The Moon and its Phases


Fiqh, Moon Sighting / Wednesday, September 22nd, 2010

A phase of the moon is any of the aspects or appearances presented by the moon as seen from earth, determined by the portion of the moon that is visibly illuminated by the sun. The lunar phases vary cylically as the moon orbits the earth and the earth moon system orbits the sun, according to the relative positions of the earth, the moon and the sun. Since the moon appears bright only due to the sun’s reflected light, only half of the moon facing the sun is illuminated.
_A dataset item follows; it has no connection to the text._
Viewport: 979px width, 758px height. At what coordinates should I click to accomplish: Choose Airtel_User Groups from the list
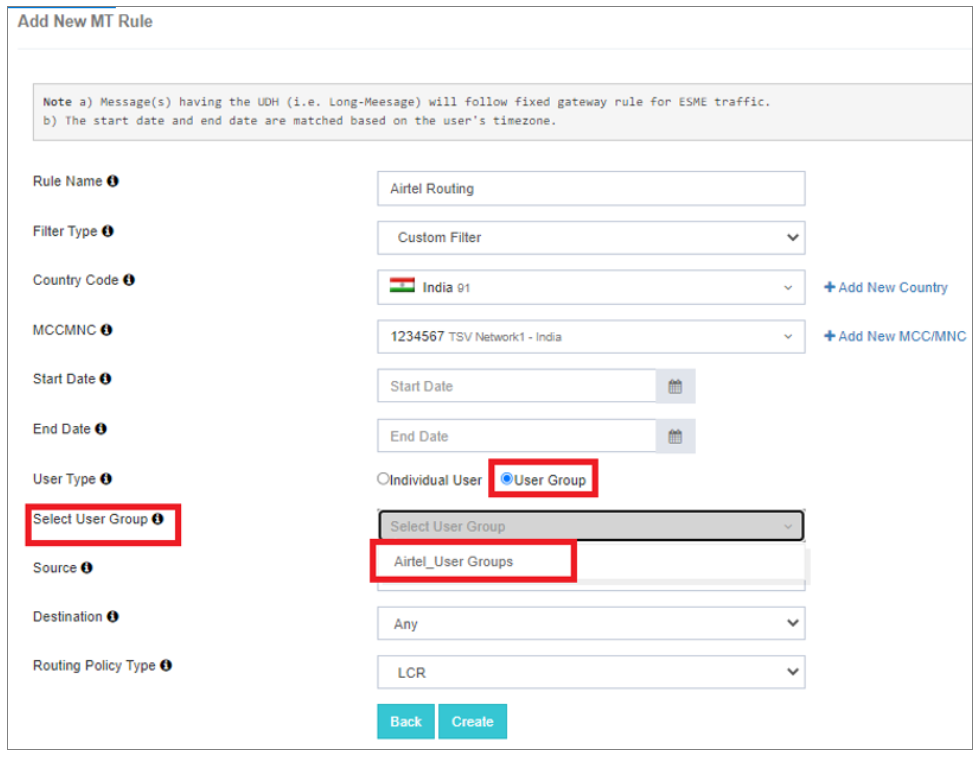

With the relative positions of the sun, the earth and the moon changing, the full moon will appear when the sun and the moon are on opposite sides of the earth. At this phase, the moon as seen from the surface of the earth is fully illuminated by the sun, presenting a ‘full’ round disk to viewers.

The new moon is the lunar phase that occurs when the moon, in its monthly orbital motion around earth, lies between earth and the sun, and is therefore in conjunction with the sun as seen from the earth.

At this time, the illuminated half of the moon faces directly towards the sun, and the dark or unilluminated portion of the moon faces directly towards earth, so that the moon is invisible as seen from earth. To base an Islamic calendar upon the birth of the new moon is contrary to the Ahaadith of Nabi [sallallaahu alayhi wasallam] as at this time to sight the moon is impossible.

After the birth of the moon, as it moves away from the sun, sunlight falls on the moon’s surface at the rate of 15.41 km per hour. The moon requires about 275 km of light on its surface for it to be visible from earth. This calculates to about +-18 hours from the birth of the moon. This time is called ‘Imkaan al-Ruyat’ or Visibility Time. Anyone seeing the moon before this is either mistaken or breaching the truth. At this stage, the moon will be visible from the earth and is called the waxing crescent.

The period between the waxing crescent and the new moon as well as the new moon and the waxing crescent is called the dark moon. At this stage, the moon appears so close to the sun in the sky that it cannot be seen even near sunset or sunrise, i.e. there is insufficient light on the moon’s surface for it to be seen from earth. The dark moon may last upto 3.5 days.

The time between 2 full moons (or between successive occurences of any two phases, e.g. ¼ moon to next first quarter moon is about 29.53 days (or 29 days, 12 hours, 44 minutes)

The different phases of the moon have different names. As the moon waxes (the amount of the illuminated surface as seen from the earth is increasing), the moon moves through the new moon, crescent moon, first quarter moon, gibbous moon and full moon phases before returning through the gibbous moon, third quarter moon, crescent moon and old moon phases. The terms new moon and old moon are interchangeable.

Casual observers will not typically notice a waxing crescent moon until about 18 hours after it has passed in conjunction with the sun, i.e. after new moon. But some individuals have crafted a hobby out of attempting to view the moon after a much shorter interval than this. Informal records and their confirmality vary; some have claimed to have seen the moon as little as 12 hours after the moment of conjunction. Three factors increase the likeliheood of spying a very young moon:

Firstly, the angle the moon makes with the ecliptic must be favourable for the applicable side of the earth. The optimum scenario for this would be a new moon that falls in mid March in the Northern hemisphere or in mid September in the Southern hemisphere.

Second: the moon should be at or near pedigree, causing it to appear to move faster (and hence draw away from the sun sooner) and

Third: the new moon must be at or near its maximum separation from the node in a favourable direction based on the hemisphere of the observer. These same principles can be applied to a very old moon just before conjunction.